I have a data flow to insert about 100M records into mongoDB, I'm using Beam to run on Flink cluster to deal with the the concurrency, for this job I've enable 30 task managers in the beam cluster. I'm expecting this process to complete within 24 hours based on historical experience. but when I start the job and monitor the process, it does not behave as expected. the mongoDB insert is extramly slow and the mongoDB cluster's load has increased dramatically. the job need to take about 1 year to complete, that's totally not acceptable.Finally I find out that the index fo the target collection in mongoDB is missing, which cause every db insert result in a disk scan, this is getting worse and worse when you inserted more and more data. because everytime when I do a db insert, the mondoDB is need to scan exist data in the collection to check if there is exist record to peform update otherwise perform a fresh insert. after I create the index for the target collection, the mongoDB performance boost up quickly and the server load dropped off dramatically, currently the job is running well and it will be complete within 12 hours.

mongodb-logo

MongoDB has veriouse types of indexes, I'm using multikey indexes in my case because I will need to search by multiple key first to update before I do an insert. there are many good reason to do such upsert types of db operation, one good benifit is that it could make the db operation atomic and idempotent. atomic and idempotent are very important in big data processing system, this could enable the flow to be able to re-run without any problem.

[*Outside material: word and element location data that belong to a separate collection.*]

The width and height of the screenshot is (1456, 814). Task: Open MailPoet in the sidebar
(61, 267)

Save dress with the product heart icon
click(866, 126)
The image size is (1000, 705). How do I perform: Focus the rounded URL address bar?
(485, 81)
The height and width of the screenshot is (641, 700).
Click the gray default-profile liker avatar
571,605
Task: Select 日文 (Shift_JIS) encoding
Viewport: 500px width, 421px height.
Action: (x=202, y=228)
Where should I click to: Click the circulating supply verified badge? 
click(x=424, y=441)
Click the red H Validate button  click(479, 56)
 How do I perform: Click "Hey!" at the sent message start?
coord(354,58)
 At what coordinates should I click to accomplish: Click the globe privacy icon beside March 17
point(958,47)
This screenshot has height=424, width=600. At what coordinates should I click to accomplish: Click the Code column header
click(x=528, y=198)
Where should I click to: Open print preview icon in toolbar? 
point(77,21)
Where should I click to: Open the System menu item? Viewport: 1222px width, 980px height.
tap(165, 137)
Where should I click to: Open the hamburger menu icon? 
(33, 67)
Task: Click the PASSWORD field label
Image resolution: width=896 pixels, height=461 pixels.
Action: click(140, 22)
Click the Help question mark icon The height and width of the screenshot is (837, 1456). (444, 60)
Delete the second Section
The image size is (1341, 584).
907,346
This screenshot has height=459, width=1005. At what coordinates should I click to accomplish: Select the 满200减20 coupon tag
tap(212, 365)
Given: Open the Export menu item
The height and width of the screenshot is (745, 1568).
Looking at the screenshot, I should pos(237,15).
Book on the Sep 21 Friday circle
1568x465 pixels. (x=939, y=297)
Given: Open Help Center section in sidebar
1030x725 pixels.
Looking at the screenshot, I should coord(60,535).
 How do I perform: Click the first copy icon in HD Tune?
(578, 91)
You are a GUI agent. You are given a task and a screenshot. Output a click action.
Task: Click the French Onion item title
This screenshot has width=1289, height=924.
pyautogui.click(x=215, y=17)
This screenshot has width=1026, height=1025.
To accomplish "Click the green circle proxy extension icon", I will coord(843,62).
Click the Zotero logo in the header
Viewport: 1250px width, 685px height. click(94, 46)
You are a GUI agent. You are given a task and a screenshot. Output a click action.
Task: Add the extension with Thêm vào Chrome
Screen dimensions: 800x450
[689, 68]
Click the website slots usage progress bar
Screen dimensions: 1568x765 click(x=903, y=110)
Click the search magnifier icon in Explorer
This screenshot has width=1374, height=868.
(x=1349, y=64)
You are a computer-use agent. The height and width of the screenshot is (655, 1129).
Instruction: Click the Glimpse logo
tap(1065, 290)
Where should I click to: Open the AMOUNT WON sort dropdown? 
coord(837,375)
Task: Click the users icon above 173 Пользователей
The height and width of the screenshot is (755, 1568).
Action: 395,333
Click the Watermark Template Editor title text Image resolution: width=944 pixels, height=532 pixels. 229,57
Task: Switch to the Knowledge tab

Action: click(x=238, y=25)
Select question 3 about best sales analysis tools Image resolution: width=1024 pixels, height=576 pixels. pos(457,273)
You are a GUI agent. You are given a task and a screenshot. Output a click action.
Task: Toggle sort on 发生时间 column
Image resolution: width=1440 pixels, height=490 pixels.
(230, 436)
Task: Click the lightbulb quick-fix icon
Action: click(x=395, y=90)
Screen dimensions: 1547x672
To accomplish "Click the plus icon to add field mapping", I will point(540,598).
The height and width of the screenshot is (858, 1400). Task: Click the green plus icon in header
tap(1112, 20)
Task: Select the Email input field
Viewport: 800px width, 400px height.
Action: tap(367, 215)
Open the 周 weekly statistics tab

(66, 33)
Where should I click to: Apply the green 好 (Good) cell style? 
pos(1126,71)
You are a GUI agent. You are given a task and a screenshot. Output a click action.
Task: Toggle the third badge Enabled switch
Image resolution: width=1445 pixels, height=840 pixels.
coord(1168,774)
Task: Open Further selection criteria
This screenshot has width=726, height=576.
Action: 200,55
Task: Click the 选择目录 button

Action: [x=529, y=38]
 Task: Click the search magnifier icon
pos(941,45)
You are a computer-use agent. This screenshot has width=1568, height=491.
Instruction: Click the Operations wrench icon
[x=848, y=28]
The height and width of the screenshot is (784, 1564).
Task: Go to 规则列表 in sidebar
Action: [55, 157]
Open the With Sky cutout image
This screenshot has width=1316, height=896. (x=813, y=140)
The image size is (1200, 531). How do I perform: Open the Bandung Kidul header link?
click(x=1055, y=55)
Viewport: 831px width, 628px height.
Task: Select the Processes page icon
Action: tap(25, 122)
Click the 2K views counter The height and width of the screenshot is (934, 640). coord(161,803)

There is a framework named morphia to help us to do this work very easily. we could create the JPA like entity class to manage the mongoDB index in the code.

@Entity(noClassnameStored = true)
@Indexes(
    {
        @Index(fields = {
            @Field("id"),
            @Field("key1"),
            @Field("key2"),
            @Field("key3")
        }, options = @IndexOptions(unique = true)),
        @Index(fields = {
            @Field("key1"),
            @Field("key2"),
            @Field("key3"),
            @Field(value = "v1", type = IndexType.DESC)
        }),
        @Index(fields = {
            @Field("key1"),
            @Field("key2"),
            @Field("key3"),
            @Field(value = "v2", type = IndexType.DESC)
        })
        @Index(fields = {
            @Field(value = "lastUpdated", type = IndexType.DESC)
        })
    }
)
public class XXXEntity{}

in XXXEntity, I'm defining 4 indexes , the 1st index is used for upsert lookup the 2nd and 3rd indexes are used for online query and it could order by v1 or v2, if I only need key1, key2 and key3 and v1 or v2, the search performance will be even better, because it's a covered query. to perform an atomic update in mongoDB, we could do like below, the last parameter means createIfMissing, when we set it to true, morphia will insert a new record if the given query could not find any match

UpdateOperations<XXXEntity> updateOperations = datastore
        .createUpdateOperations(XXXEntity.class)
        .setOnInsert("id", xxxPojo.getId())
        .setOnInsert("key1", xxxPojo.getKey1())
        .setOnInsert("key2", xxxPojo.getKey2())
        .setOnInsert("key3", xxxPojo.getKey3())
        .set("v1", xxxPojo.getV1())
        .set("v2", xxxPojo.getV2())
        // set update time based on write (regardless of what caller requested)
        .set("lastUpdated", LocalDateTime.now(Clock.systemUTC()));
Query<XXXEntity> query = datastore
        .createQuery("collectionName", XXXSumEntity.class)
        .field("id").equal(xxxPojo.getId())
        .field("key1").equal(xxxPojo.getKey1())
        .field("key2").equal(xxxPojo.getKey2())
        .field("key3").equal(xxxPojo.getKey3());

UpdateResults results = datastore.update(query, updateOperations, true);        

because we have defined the index on "id,key1,key2,key3", the mongoDB do not need to do collection scan for the query, it will use the index to find out the match.

Before the index is created, I could only insert 5 to 6 record per second, most of the time is spend on the collection scan and the IO load is very heavy, after the index is created, I could insert 2263 records per seconds.